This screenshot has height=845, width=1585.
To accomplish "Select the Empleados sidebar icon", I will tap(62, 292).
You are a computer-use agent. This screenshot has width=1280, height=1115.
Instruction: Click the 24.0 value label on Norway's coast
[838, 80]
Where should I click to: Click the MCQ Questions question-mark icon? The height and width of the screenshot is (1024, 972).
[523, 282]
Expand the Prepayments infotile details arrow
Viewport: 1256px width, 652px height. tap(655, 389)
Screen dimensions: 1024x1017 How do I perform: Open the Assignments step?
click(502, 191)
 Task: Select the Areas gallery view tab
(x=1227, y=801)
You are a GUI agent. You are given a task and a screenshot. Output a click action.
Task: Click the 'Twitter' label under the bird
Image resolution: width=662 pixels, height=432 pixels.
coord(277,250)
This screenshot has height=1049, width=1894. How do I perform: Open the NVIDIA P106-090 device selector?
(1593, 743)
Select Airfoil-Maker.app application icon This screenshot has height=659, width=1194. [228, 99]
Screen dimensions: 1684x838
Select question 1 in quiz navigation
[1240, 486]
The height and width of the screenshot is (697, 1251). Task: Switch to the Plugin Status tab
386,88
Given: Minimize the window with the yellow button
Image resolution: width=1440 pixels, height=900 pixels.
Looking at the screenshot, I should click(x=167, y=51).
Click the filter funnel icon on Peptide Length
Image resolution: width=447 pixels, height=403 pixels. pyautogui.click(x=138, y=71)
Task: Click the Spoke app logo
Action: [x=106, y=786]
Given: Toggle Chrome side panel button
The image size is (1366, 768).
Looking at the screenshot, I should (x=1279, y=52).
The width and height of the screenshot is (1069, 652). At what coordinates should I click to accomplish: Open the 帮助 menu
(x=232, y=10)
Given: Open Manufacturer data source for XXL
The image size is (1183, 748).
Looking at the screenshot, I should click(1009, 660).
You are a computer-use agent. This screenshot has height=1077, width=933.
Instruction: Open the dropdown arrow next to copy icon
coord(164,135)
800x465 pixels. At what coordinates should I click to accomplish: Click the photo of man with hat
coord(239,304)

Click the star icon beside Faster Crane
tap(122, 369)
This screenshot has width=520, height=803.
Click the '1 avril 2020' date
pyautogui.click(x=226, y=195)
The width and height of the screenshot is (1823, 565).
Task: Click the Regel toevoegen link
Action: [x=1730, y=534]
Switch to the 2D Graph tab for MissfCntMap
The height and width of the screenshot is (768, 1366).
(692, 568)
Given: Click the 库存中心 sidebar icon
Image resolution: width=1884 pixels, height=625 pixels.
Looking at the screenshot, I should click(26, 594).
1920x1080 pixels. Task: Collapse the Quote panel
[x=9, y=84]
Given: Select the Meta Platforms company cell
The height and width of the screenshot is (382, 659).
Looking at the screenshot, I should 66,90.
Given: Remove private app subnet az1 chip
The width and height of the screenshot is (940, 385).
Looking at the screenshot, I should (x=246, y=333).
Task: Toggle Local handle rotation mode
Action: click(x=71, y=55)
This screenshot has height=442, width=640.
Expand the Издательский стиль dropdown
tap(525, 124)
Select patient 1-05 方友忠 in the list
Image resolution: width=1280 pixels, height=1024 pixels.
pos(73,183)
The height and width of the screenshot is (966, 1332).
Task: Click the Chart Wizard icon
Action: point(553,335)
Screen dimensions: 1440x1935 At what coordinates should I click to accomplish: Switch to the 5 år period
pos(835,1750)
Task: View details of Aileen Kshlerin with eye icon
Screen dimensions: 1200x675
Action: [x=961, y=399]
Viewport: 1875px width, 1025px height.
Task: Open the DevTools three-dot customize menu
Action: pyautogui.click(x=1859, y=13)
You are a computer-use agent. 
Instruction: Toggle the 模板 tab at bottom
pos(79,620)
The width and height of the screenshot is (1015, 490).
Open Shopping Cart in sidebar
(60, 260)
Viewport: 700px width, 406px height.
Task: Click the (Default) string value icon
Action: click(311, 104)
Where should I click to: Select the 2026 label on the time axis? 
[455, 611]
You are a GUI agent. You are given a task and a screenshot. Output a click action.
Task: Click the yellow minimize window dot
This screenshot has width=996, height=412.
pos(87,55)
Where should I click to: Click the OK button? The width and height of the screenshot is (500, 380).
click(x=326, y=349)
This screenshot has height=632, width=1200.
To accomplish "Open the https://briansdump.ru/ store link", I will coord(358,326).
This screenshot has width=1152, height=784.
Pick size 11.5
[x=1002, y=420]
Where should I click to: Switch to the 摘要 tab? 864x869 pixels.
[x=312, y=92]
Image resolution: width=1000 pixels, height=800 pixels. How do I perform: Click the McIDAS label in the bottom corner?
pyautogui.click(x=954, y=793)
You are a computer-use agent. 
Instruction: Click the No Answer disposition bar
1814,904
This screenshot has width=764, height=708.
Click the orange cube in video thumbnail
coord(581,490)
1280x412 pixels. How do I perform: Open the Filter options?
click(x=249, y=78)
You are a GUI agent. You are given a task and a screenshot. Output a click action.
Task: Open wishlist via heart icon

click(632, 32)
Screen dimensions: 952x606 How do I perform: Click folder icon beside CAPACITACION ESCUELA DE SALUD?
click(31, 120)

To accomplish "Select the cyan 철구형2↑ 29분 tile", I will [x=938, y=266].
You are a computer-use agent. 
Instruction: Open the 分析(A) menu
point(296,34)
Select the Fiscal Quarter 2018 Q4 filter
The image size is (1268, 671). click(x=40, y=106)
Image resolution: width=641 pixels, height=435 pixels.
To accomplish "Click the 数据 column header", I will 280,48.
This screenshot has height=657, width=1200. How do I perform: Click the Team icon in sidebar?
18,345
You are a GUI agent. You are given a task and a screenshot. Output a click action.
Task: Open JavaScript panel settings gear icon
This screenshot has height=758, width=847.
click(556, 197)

Directions: Reproduce all of the data above, exactly and without omission.

Solution below:
This screenshot has height=845, width=1585.
To accomplish "Select the Empleados sidebar icon", I will tap(62, 292).
You are a computer-use agent. This screenshot has width=1280, height=1115.
Instruction: Click the 24.0 value label on Norway's coast
[838, 80]
Where should I click to: Click the MCQ Questions question-mark icon? The height and width of the screenshot is (1024, 972).
[523, 282]
Expand the Prepayments infotile details arrow
Viewport: 1256px width, 652px height. tap(655, 389)
Screen dimensions: 1024x1017 How do I perform: Open the Assignments step?
click(502, 191)
 Task: Select the Areas gallery view tab
(x=1227, y=801)
You are a GUI agent. You are given a task and a screenshot. Output a click action.
Task: Click the 'Twitter' label under the bird
Image resolution: width=662 pixels, height=432 pixels.
coord(277,250)
This screenshot has height=1049, width=1894. How do I perform: Open the NVIDIA P106-090 device selector?
(1593, 743)
Select Airfoil-Maker.app application icon This screenshot has height=659, width=1194. [228, 99]
Screen dimensions: 1684x838
Select question 1 in quiz navigation
[1240, 486]
The height and width of the screenshot is (697, 1251). Task: Switch to the Plugin Status tab
386,88
Given: Minimize the window with the yellow button
Image resolution: width=1440 pixels, height=900 pixels.
Looking at the screenshot, I should click(x=167, y=51).
Click the filter funnel icon on Peptide Length
Image resolution: width=447 pixels, height=403 pixels. pyautogui.click(x=138, y=71)
Task: Click the Spoke app logo
Action: [x=106, y=786]
Given: Toggle Chrome side panel button
The image size is (1366, 768).
Looking at the screenshot, I should (x=1279, y=52).
The width and height of the screenshot is (1069, 652). At what coordinates should I click to accomplish: Open the 帮助 menu
(x=232, y=10)
Given: Open Manufacturer data source for XXL
The image size is (1183, 748).
Looking at the screenshot, I should click(1009, 660).
You are a computer-use agent. This screenshot has height=1077, width=933.
Instruction: Open the dropdown arrow next to copy icon
coord(164,135)
800x465 pixels. At what coordinates should I click to accomplish: Click the photo of man with hat
coord(239,304)

Click the star icon beside Faster Crane
tap(122, 369)
This screenshot has width=520, height=803.
Click the '1 avril 2020' date
pyautogui.click(x=226, y=195)
The width and height of the screenshot is (1823, 565).
Task: Click the Regel toevoegen link
Action: [x=1730, y=534]
Switch to the 2D Graph tab for MissfCntMap
The height and width of the screenshot is (768, 1366).
(692, 568)
Given: Click the 库存中心 sidebar icon
Image resolution: width=1884 pixels, height=625 pixels.
Looking at the screenshot, I should click(26, 594).
1920x1080 pixels. Task: Collapse the Quote panel
[x=9, y=84]
Given: Select the Meta Platforms company cell
The height and width of the screenshot is (382, 659).
Looking at the screenshot, I should 66,90.
Given: Remove private app subnet az1 chip
The width and height of the screenshot is (940, 385).
Looking at the screenshot, I should (x=246, y=333).
Task: Toggle Local handle rotation mode
Action: click(x=71, y=55)
This screenshot has height=442, width=640.
Expand the Издательский стиль dropdown
tap(525, 124)
Select patient 1-05 方友忠 in the list
Image resolution: width=1280 pixels, height=1024 pixels.
pos(73,183)
The height and width of the screenshot is (966, 1332).
Task: Click the Chart Wizard icon
Action: point(553,335)
Screen dimensions: 1440x1935 At what coordinates should I click to accomplish: Switch to the 5 år period
pos(835,1750)
Task: View details of Aileen Kshlerin with eye icon
Screen dimensions: 1200x675
Action: [x=961, y=399]
Viewport: 1875px width, 1025px height.
Task: Open the DevTools three-dot customize menu
Action: pyautogui.click(x=1859, y=13)
You are a computer-use agent. 
Instruction: Toggle the 模板 tab at bottom
pos(79,620)
The width and height of the screenshot is (1015, 490).
Open Shopping Cart in sidebar
(60, 260)
Viewport: 700px width, 406px height.
Task: Click the (Default) string value icon
Action: click(311, 104)
Where should I click to: Select the 2026 label on the time axis? 
[455, 611]
You are a GUI agent. You are given a task and a screenshot. Output a click action.
Task: Click the yellow minimize window dot
This screenshot has width=996, height=412.
pos(87,55)
Where should I click to: Click the OK button? The width and height of the screenshot is (500, 380).
click(x=326, y=349)
This screenshot has height=632, width=1200.
To accomplish "Open the https://briansdump.ru/ store link", I will coord(358,326).
This screenshot has width=1152, height=784.
Pick size 11.5
[x=1002, y=420]
Where should I click to: Switch to the 摘要 tab? 864x869 pixels.
[x=312, y=92]
Image resolution: width=1000 pixels, height=800 pixels. How do I perform: Click the McIDAS label in the bottom corner?
pyautogui.click(x=954, y=793)
You are a computer-use agent. 
Instruction: Click the No Answer disposition bar
1814,904
This screenshot has width=764, height=708.
Click the orange cube in video thumbnail
coord(581,490)
1280x412 pixels. How do I perform: Open the Filter options?
click(x=249, y=78)
You are a GUI agent. You are given a task and a screenshot. Output a click action.
Task: Open wishlist via heart icon

click(632, 32)
Screen dimensions: 952x606 How do I perform: Click folder icon beside CAPACITACION ESCUELA DE SALUD?
click(31, 120)

To accomplish "Select the cyan 철구형2↑ 29분 tile", I will [x=938, y=266].
You are a computer-use agent. 
Instruction: Open the 分析(A) menu
point(296,34)
Select the Fiscal Quarter 2018 Q4 filter
The image size is (1268, 671). click(x=40, y=106)
Image resolution: width=641 pixels, height=435 pixels.
To accomplish "Click the 数据 column header", I will 280,48.
This screenshot has height=657, width=1200. How do I perform: Click the Team icon in sidebar?
18,345
You are a GUI agent. You are given a task and a screenshot. Output a click action.
Task: Open JavaScript panel settings gear icon
This screenshot has height=758, width=847.
click(556, 197)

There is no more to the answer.